Even if gas were to displace all coal, however, it still could not deliver Britain’s legally binding commitment to cut emissions by 80% by 2050. To achieve that, the Committee on Climate Change has calculated that average emissions from electricity need to fall from around 500g/kWh today to just 50g/kWh by 2030, because electricity emissions should be the easiest to cut, and because low carbon power is needed to help decarbonise transport and heating. But the most efficient gas plants emit around 440g/kWh, so a second ‘dash for gas’ might reduce emissions fractionally in the short term, but would make later targets harder and much more expensive to hit.

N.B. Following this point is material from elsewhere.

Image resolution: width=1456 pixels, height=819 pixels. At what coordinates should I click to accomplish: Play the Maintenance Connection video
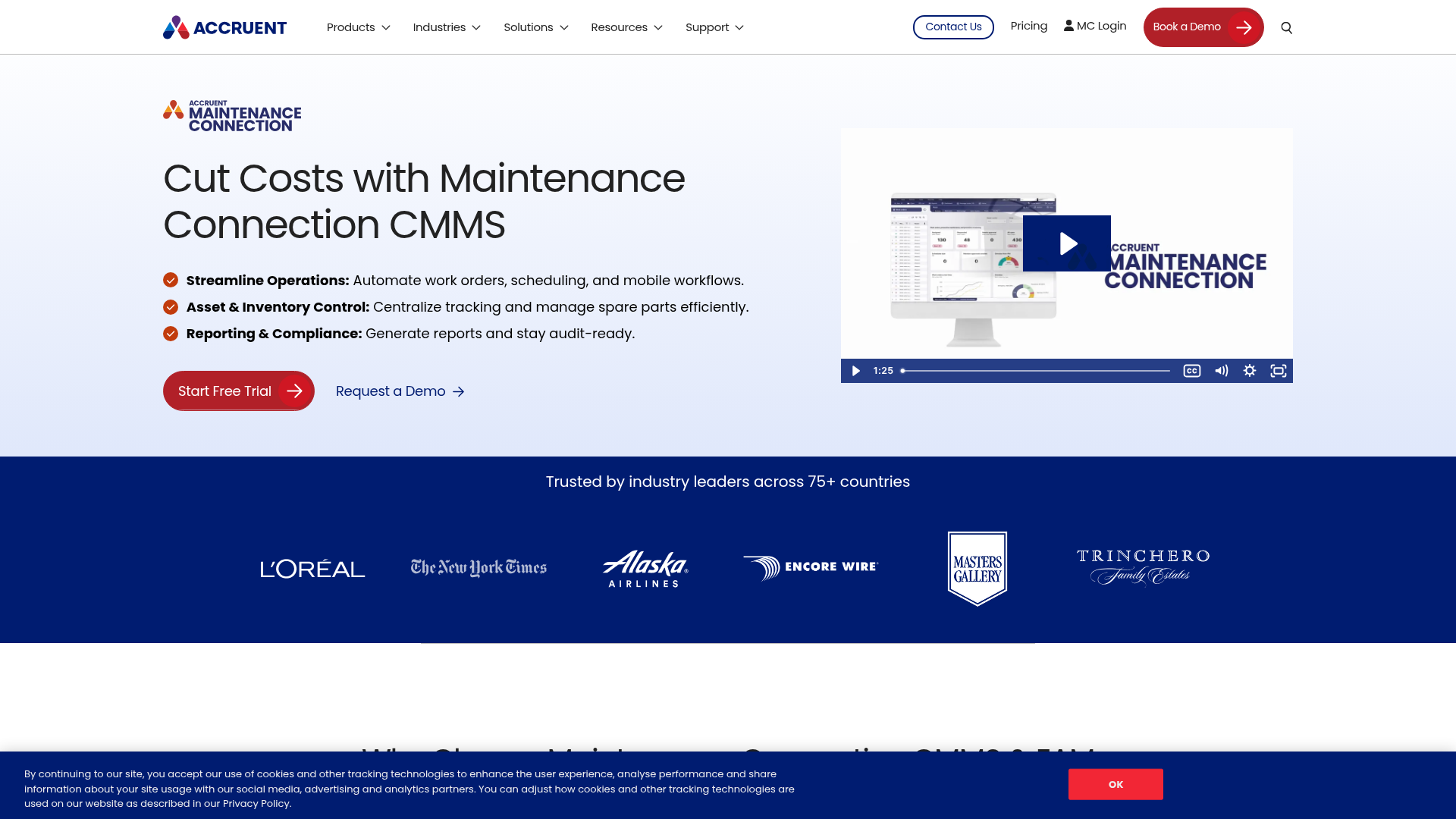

“We’ve played that trick once, and we can’t play it again”, says Dustin Benton of the Green Alliance think tank, and author of a recent report entitled ‘Avoiding Gas Lock-in: why a second dash for gas is not in Britain’s interest’. The report warns that so much gas fired plant is either under construction or being planned that power stations worth ₤£10B will have to be retired early if emissions targets are to be achieved in the 2020s. Mr Benton says in future, gas plant will have to operate as ‘peaking’ plant, generating only a few hours per year, or be fitted with carbon capture and storage (CCS).

The need to install CCS on gas fired plant is reinforced by a scenario developed by the International Energy Agency (IEA) called the Golden Age of Gas. The scenario describes gas taking market share from oil and coal over the next 25 years, but still leads to global warming of 3.5C – far higher than the generally agreed threshold for runaway climate change.

If gas needs CCS as much as coal, there is no guarantee if or when it will become technically and commercially viable. The Government’s CCS competition ran for almost five years before collapsing last October in a dispute over costs with the one remaining contestant. But if the technology does deliver, it could make gas less competitive. Another study from the IEA shows that coal and gas fired plants fitted with CCS could both produce power at about the same price, but the cost of abating a tonne of carbon would be far lower in the coal fired plant. Paradoxically, that’s because coal plants produce much more carbon, making each tonne cheaper to capture. So if CCS becomes compulsory for both coal and gas plant, and policy is driven by a carbon price, gas could be at a disadvantage.

None of which will deter the gas industry from continuing to insist that “natural gas is truly the bridge fuel to civilization’s sustainable future”, in the words of Robert Hefner. But perhaps that’s no surprise. After we touched down at Farnborough in his private jet, Mr Hefner was quickly on the mobile to a drilling rig in the US that was just about to penetrate a new gas reservoir, of which his company owned a quarter share. The value of the gas it was expected to contain at then prevailing prices: $8B.